▶ Work to complete: Pictures aside, each record should be reproduced exactly.

▶ The input:
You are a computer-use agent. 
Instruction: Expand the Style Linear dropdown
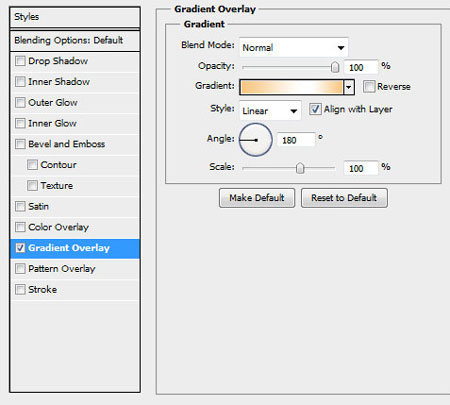click(x=270, y=110)
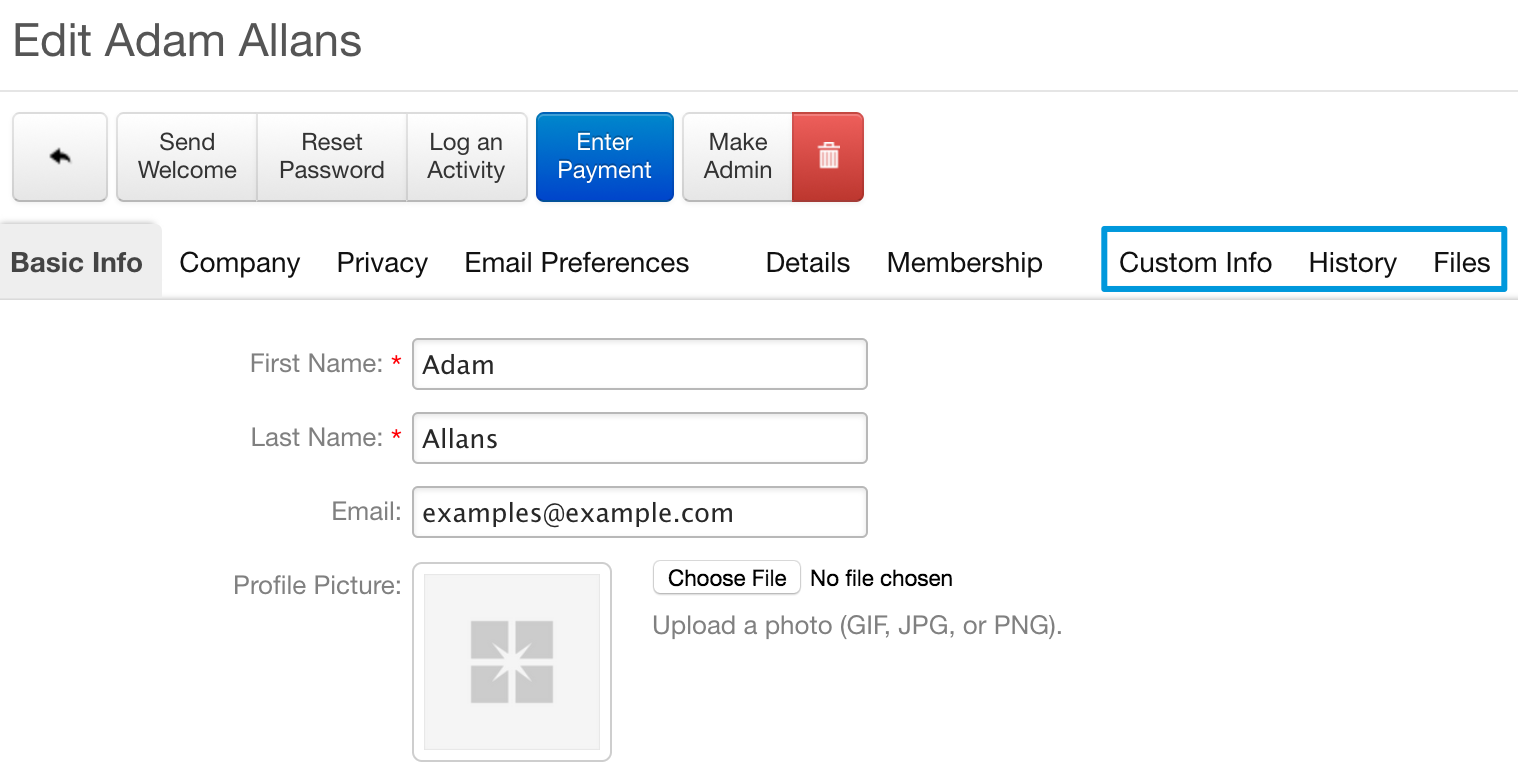The height and width of the screenshot is (768, 1518).
Task: Switch to the Membership tab
Action: 965,263
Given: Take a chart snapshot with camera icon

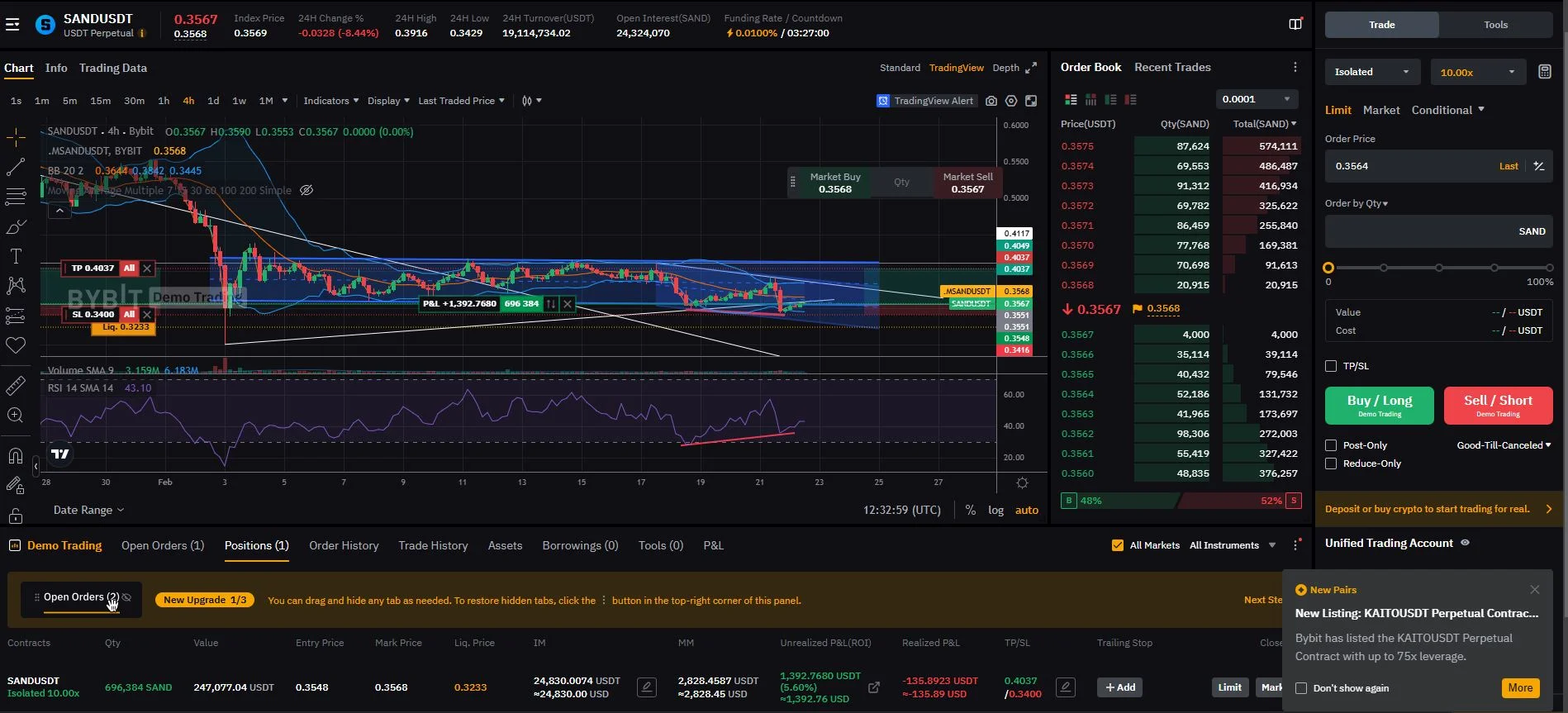Looking at the screenshot, I should click(991, 101).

▶ Written reply:
You are a computer-use agent. 
Instruction: Expand the Style Linear dropdown
click(x=270, y=110)
The height and width of the screenshot is (768, 1518).
Task: Switch to the Membership tab
Action: 965,263
Given: Take a chart snapshot with camera icon

Looking at the screenshot, I should click(991, 101).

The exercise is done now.